An emerging theme of neural systems research is that, even at early stages of information processing, neurons and the cortical areas within which they reside are influenced by context, learning and higher order cognitive influences. Rather than performing stereotyped operations on a sensory stimulus, neurons are adaptive processors, executing different operations according to the immediate behavioral demands. The classical idea about sensory processing is that early stages perform a stereotyped operation, dealing with simple attributes at early stages and gradually increasing the complexity of the stimuli for which they are selective as one proceeds along the cortical sensory pathway. This is essentially a feedforward hierarchical model, even though it had long been known that feedback connections from higher to lower levels of the hierarchy existed. In addition, our discovery of long range horizontal connections in the visual cortex suggested that neurons integrated information over larger parts of the visual field than suggested by mapping their receptive fields with simple, short line segment, stimuli. In fact, we find that even in primary visual cortex neurons are capable of encoding information about complex visual stimuli extending over large parts of the visual field. Furthermore, the stimuli for which they are most responsive depend on the perceptual task that the animal is performing, a phenomenon that we refer to as a top-down influence. As a result neurons are not merely selective for the physical characteristics of the stimulus (its shape, for example) but by higher order cognitive influences. These influences depend on learned internal representations of stimulus configurations, so that the responses of cortical neurons reflect a comparison between an expected (or remembered) stimulus and information coming from the sensory periphery. One can think of this as a form of hypothesis testing, whereby object recognition requires countercurrent streams of processing, with bottom up information containing the representation of the physical stimulus and top-down processes conveying expectation and perceptual task.

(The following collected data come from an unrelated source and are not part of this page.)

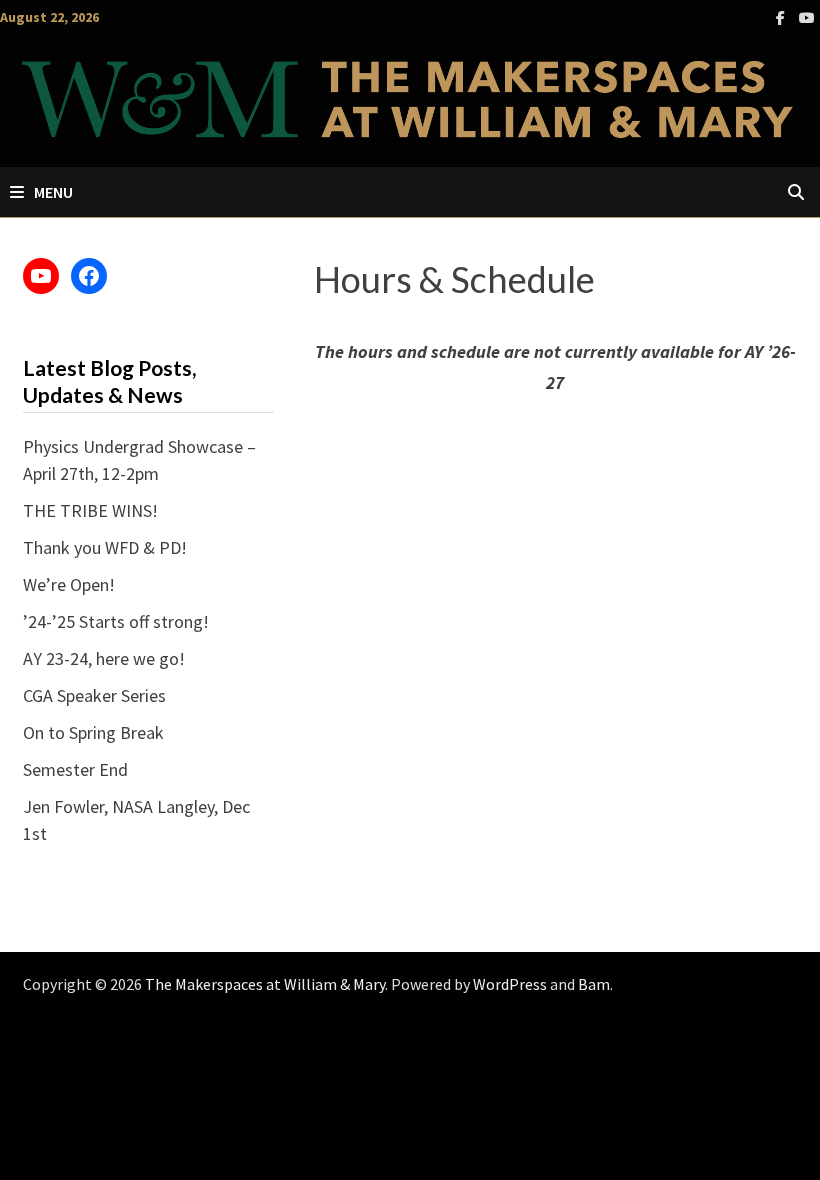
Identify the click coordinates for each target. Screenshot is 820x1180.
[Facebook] (782, 16)
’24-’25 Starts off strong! (116, 621)
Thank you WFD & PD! (105, 547)
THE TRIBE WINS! (90, 510)
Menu (53, 192)
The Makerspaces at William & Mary (265, 984)
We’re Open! (69, 584)
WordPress (510, 984)
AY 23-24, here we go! (104, 658)
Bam (594, 984)
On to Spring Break (93, 732)
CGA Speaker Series (94, 695)
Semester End (75, 769)
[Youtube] (807, 16)
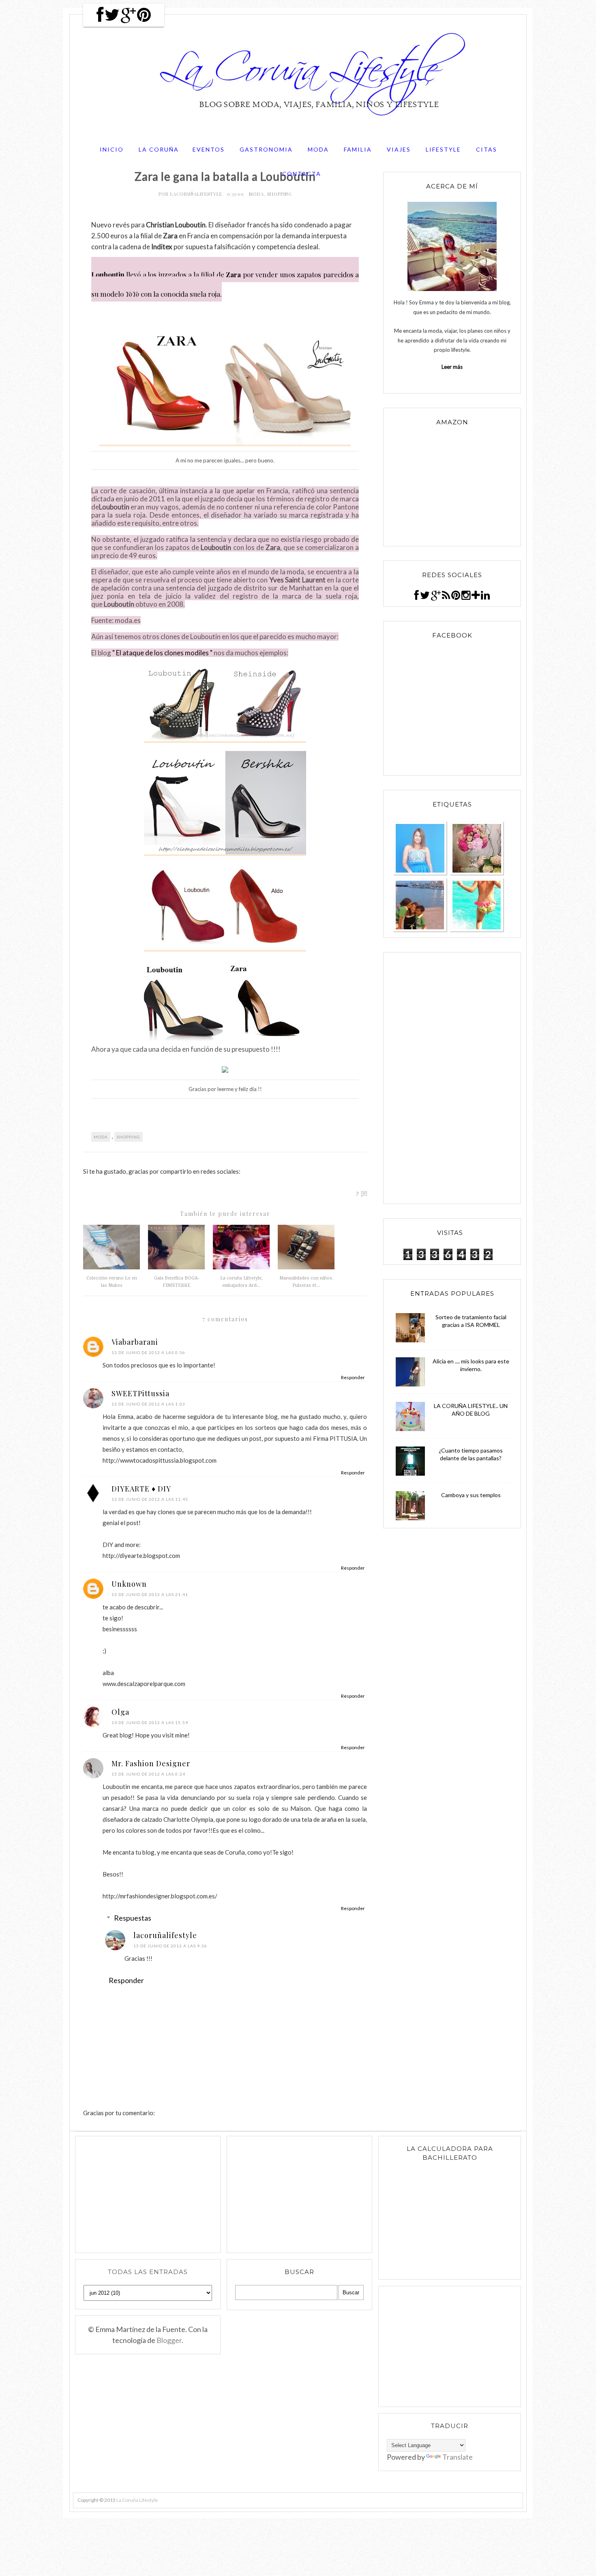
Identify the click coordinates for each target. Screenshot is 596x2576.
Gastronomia (266, 149)
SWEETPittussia (140, 1393)
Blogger (169, 2340)
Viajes (399, 149)
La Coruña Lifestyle (137, 2500)
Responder (353, 1377)
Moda (318, 149)
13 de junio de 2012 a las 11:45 (149, 1499)
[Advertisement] (452, 1078)
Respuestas (132, 1917)
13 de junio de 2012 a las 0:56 (148, 1352)
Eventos (209, 149)
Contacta (301, 173)
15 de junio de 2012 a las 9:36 (170, 1945)
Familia (358, 149)
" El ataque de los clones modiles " (161, 652)
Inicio (112, 149)
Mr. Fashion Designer (150, 1763)
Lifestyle (443, 149)
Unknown (129, 1584)
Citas (486, 149)
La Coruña (159, 149)
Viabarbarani (134, 1342)
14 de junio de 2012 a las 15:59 (149, 1722)
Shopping (279, 194)
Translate (457, 2456)
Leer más (452, 367)
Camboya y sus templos (471, 1494)
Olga (120, 1712)
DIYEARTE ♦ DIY (141, 1488)
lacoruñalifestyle (197, 194)
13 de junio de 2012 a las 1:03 (148, 1403)
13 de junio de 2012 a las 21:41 (149, 1594)
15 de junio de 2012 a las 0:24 (148, 1774)
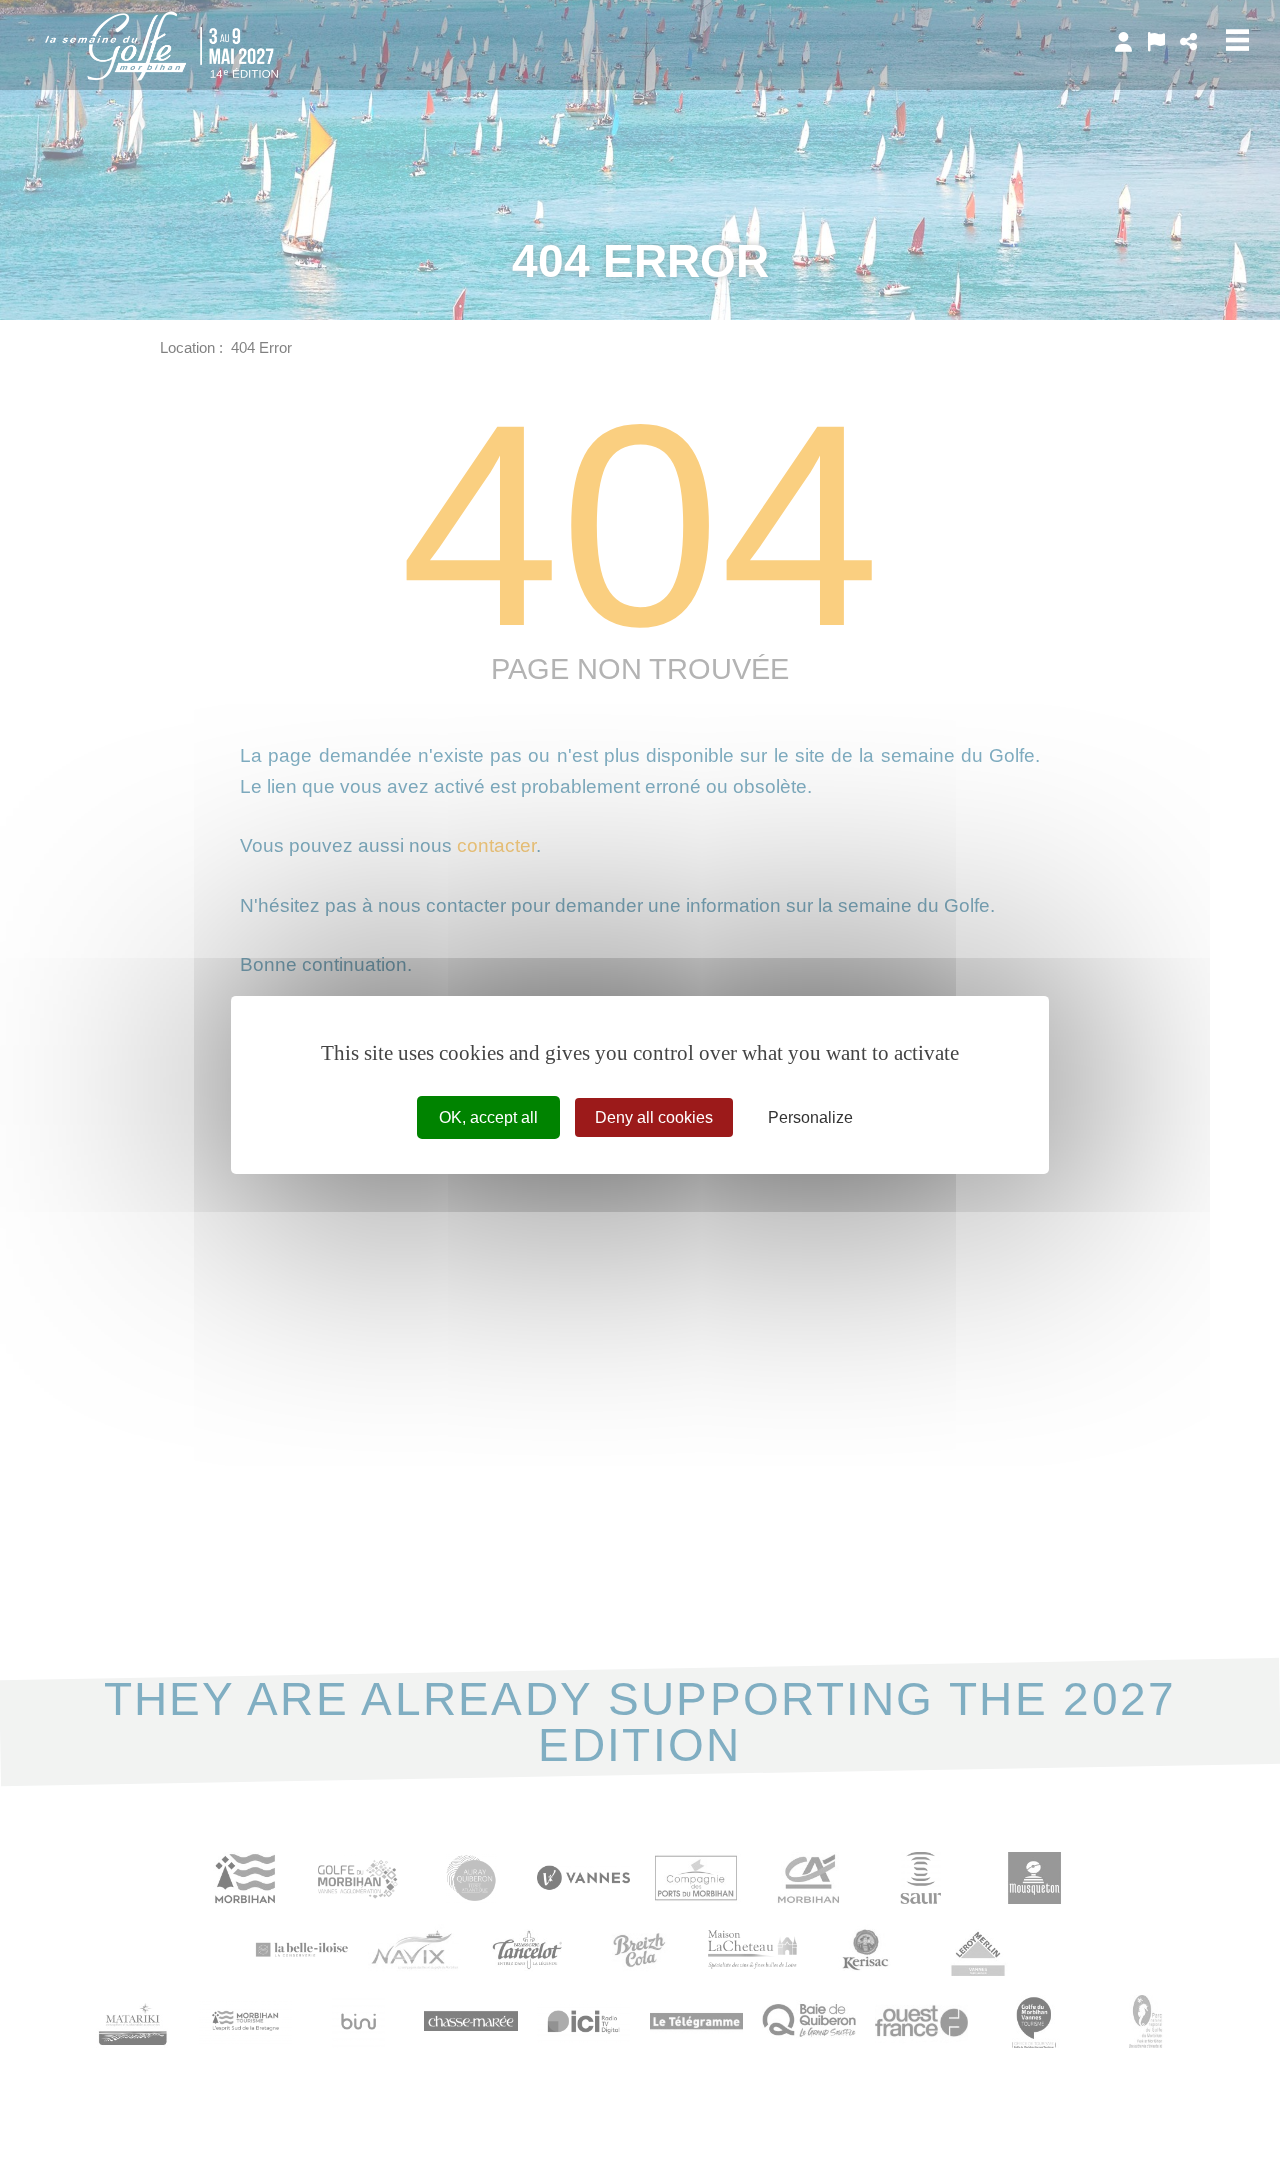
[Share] (1188, 42)
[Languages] (1156, 42)
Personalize (810, 1116)
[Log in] (1123, 42)
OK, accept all (488, 1116)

Our modeling effort will attempt to represent the mechanisms, at the level of cortical circuitry, by which this process occurs. There are several components to cortical circuitry that play a critical role in the integrative processes we will model. The connections operate in a push-pull mode, with a balance between direct monosynaptic excitatory connections and disynaptic inhibitory connections, which together achieve a combination of an additive excitatory effect and a divisive inhibition. Within each cortical area there are long-range horizontal connections running between neurons that represent disparate locations in the cortical functional architecture. In the visual cortex, these connections mediate linkage between line segments that run along contours, and they therefore play a role in contour integration. Each neuron receives input from thousands of other widely distributed neurons in the cortical network. We propose that these connections are not constitutively active, but instead that subsets of connections change their effectiveness according to task demands, enabling each neuron to select subsets of connections to perform different operations. Finally, while a number of different areas of the cerebral cortex represent a hierarchy of information processing, the connections between layers of this hierarchy are not just feedforward, but each stage communicates with antecedent stages via feedback connections. Our model incorporates the idea that the role of feedback connections is to mediate the gating of intrinsic horizontal connections. Thus the function of any neuron is generated by a heterosynaptic interaction between feedback and intrinsic connections.